### The records
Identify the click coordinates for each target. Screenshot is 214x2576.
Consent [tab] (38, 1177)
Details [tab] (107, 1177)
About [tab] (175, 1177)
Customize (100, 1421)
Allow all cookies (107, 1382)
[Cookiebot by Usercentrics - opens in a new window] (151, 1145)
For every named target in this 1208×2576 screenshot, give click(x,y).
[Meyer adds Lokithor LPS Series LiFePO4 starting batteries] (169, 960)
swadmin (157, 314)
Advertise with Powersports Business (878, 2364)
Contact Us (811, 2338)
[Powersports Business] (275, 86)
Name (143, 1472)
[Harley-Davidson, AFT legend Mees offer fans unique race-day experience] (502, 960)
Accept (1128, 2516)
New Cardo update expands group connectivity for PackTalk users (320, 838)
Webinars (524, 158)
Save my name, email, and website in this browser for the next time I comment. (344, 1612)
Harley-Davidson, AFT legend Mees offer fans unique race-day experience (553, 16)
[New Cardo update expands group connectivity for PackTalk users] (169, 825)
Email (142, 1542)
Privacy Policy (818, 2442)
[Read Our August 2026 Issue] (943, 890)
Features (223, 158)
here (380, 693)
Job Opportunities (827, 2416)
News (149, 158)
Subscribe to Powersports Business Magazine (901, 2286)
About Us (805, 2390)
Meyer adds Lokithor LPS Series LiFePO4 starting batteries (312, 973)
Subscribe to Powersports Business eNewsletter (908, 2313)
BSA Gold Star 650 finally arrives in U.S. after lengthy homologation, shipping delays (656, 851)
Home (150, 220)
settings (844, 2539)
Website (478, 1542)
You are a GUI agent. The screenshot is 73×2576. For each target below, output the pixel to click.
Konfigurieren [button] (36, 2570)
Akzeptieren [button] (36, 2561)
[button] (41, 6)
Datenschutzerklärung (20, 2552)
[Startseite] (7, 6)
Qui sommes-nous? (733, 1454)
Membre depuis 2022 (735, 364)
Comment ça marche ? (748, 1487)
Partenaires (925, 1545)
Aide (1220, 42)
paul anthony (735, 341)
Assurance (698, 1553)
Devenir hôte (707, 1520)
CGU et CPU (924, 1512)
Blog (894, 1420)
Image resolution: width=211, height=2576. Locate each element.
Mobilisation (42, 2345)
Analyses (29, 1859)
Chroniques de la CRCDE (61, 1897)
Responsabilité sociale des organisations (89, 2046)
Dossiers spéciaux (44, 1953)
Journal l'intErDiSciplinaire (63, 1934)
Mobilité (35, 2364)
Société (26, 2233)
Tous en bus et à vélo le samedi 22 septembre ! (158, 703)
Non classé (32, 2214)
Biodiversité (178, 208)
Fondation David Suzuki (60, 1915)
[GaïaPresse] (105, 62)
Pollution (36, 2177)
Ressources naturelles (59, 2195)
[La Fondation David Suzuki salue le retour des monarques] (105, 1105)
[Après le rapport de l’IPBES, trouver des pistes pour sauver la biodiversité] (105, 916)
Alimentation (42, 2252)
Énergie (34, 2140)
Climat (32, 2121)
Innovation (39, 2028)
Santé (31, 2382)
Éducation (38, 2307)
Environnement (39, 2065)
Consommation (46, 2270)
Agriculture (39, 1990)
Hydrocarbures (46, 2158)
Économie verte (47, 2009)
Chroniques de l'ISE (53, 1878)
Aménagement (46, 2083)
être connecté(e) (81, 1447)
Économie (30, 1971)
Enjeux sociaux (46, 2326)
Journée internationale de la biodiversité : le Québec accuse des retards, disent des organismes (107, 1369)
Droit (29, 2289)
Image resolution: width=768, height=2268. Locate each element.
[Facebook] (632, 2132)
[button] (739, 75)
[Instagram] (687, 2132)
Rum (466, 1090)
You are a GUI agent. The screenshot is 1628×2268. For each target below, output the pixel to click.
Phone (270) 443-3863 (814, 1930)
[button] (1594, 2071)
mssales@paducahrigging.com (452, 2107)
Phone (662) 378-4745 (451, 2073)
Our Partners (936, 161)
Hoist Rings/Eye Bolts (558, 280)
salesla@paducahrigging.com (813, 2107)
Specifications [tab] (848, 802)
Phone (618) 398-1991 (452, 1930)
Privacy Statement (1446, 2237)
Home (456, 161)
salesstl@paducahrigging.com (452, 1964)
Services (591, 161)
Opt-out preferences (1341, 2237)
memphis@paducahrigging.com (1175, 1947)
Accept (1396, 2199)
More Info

### Exercise aim
Reproduce each line of the material exactly as given.

### Completed task
Identify the click coordinates for each target. Screenshot is 214x2576.
Consent [tab] (38, 1177)
Details [tab] (107, 1177)
About [tab] (175, 1177)
Customize (100, 1421)
Allow all cookies (107, 1382)
[Cookiebot by Usercentrics - opens in a new window] (151, 1145)
For every named target in this 1208×2576 screenshot, give click(x,y).
[Meyer adds Lokithor LPS Series LiFePO4 starting batteries] (169, 960)
swadmin (157, 314)
Advertise with Powersports Business (878, 2364)
Contact Us (811, 2338)
[Powersports Business] (275, 86)
Name (143, 1472)
[Harley-Davidson, AFT legend Mees offer fans unique race-day experience] (502, 960)
Accept (1128, 2516)
New Cardo update expands group connectivity for PackTalk users (320, 838)
Webinars (524, 158)
Save my name, email, and website in this browser for the next time I comment. (344, 1612)
Harley-Davidson, AFT legend Mees offer fans unique race-day experience (553, 16)
[New Cardo update expands group connectivity for PackTalk users] (169, 825)
Email (142, 1542)
Privacy Policy (818, 2442)
[Read Our August 2026 Issue] (943, 890)
Features (223, 158)
here (380, 693)
Job Opportunities (827, 2416)
News (149, 158)
Subscribe to Powersports Business Magazine (901, 2286)
About Us (805, 2390)
Meyer adds Lokithor LPS Series LiFePO4 starting batteries (312, 973)
Subscribe to Powersports Business eNewsletter (908, 2313)
BSA Gold Star 650 finally arrives in U.S. after lengthy homologation, shipping delays (656, 851)
Home (150, 220)
settings (844, 2539)
Website (478, 1542)
You are a GUI agent. The screenshot is 73×2576. For each target below, output the pixel to click.
Konfigurieren [button] (36, 2570)
Akzeptieren [button] (36, 2561)
[button] (41, 6)
Datenschutzerklärung (20, 2552)
[Startseite] (7, 6)
Qui sommes-nous? (733, 1454)
Membre depuis 2022 (735, 364)
Comment ça marche ? (748, 1487)
Partenaires (925, 1545)
Aide (1220, 42)
paul anthony (735, 341)
Assurance (698, 1553)
Devenir hôte (707, 1520)
CGU et CPU (924, 1512)
Blog (894, 1420)
Image resolution: width=211, height=2576. Locate each element.
Mobilisation (42, 2345)
Analyses (29, 1859)
Chroniques de la CRCDE (61, 1897)
Responsabilité sociale des organisations (89, 2046)
Dossiers spéciaux (44, 1953)
Journal l'intErDiSciplinaire (63, 1934)
Mobilité (35, 2364)
Société (26, 2233)
Tous en bus et à vélo le samedi 22 septembre ! (158, 703)
Non classé (32, 2214)
Biodiversité (178, 208)
Fondation David Suzuki (60, 1915)
[GaïaPresse] (105, 62)
Pollution (36, 2177)
Ressources naturelles (59, 2195)
[La Fondation David Suzuki salue le retour des monarques] (105, 1105)
[Après le rapport de l’IPBES, trouver des pistes pour sauver la biodiversité] (105, 916)
Alimentation (42, 2252)
Énergie (34, 2140)
Climat (32, 2121)
Innovation (39, 2028)
Santé (31, 2382)
Éducation (38, 2307)
Environnement (39, 2065)
Consommation (46, 2270)
Agriculture (39, 1990)
Hydrocarbures (46, 2158)
Économie verte (47, 2009)
Chroniques de l'ISE (53, 1878)
Aménagement (46, 2083)
être connecté(e) (81, 1447)
Économie (30, 1971)
Enjeux sociaux (46, 2326)
Journée internationale de la biodiversité : le Québec accuse des retards, disent des organismes (107, 1369)
Droit (29, 2289)
Image resolution: width=768, height=2268. Locate each element.
[Facebook] (632, 2132)
[button] (739, 75)
[Instagram] (687, 2132)
Rum (466, 1090)
You are a GUI agent. The screenshot is 1628×2268. For each target below, output the pixel to click.
Phone (270) 443-3863 (814, 1930)
[button] (1594, 2071)
mssales@paducahrigging.com (452, 2107)
Phone (662) 378-4745 (451, 2073)
Our Partners (936, 161)
Hoist Rings/Eye Bolts (558, 280)
salesla@paducahrigging.com (813, 2107)
Specifications [tab] (848, 802)
Phone (618) 398-1991 (452, 1930)
Privacy Statement (1446, 2237)
Home (456, 161)
salesstl@paducahrigging.com (452, 1964)
Services (591, 161)
Opt-out preferences (1341, 2237)
memphis@paducahrigging.com (1175, 1947)
Accept (1396, 2199)
More Info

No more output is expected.